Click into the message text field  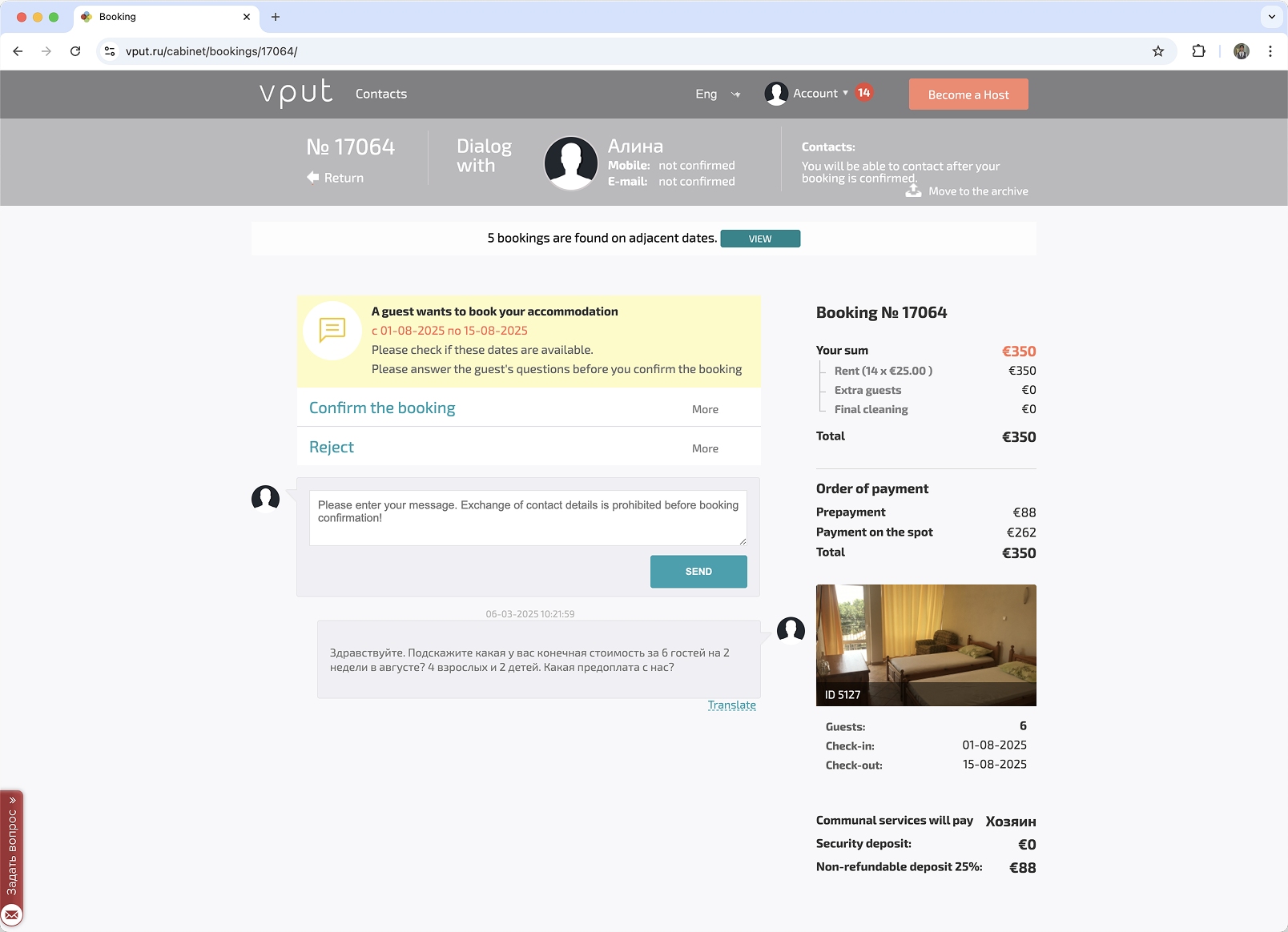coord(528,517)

--------------------

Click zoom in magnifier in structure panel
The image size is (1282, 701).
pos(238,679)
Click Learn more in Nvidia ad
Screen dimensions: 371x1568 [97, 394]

--------------------

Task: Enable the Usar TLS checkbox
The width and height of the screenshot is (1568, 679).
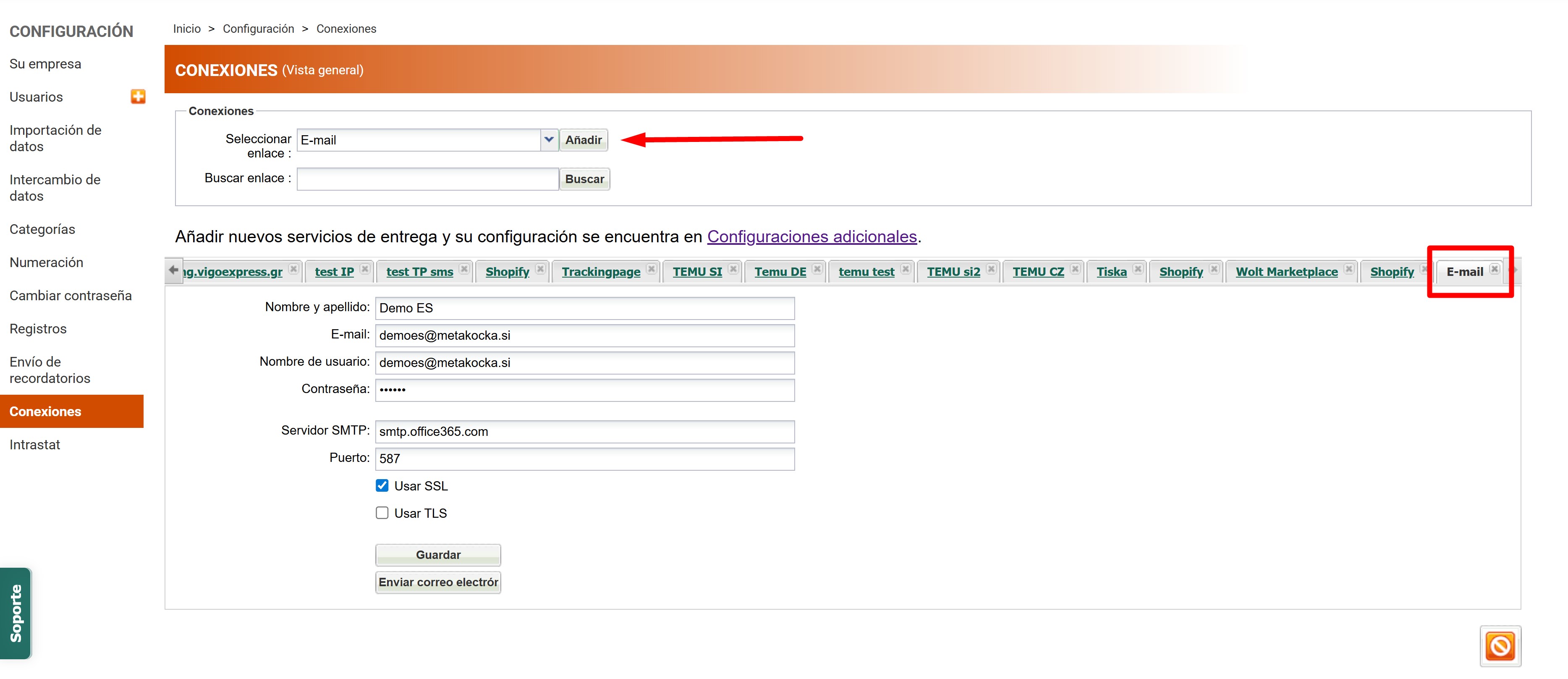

--------------------

◆ **Brief**
Can you give the lines between the one holding "Task: Enable the Usar TLS checkbox" and the one holding "The width and", inclusive, again with "checkbox" switched to "toggle" and nothing else changed?

◆ **Output of the task**
Task: Enable the Usar TLS toggle
The width and height of the screenshot is (1568, 679).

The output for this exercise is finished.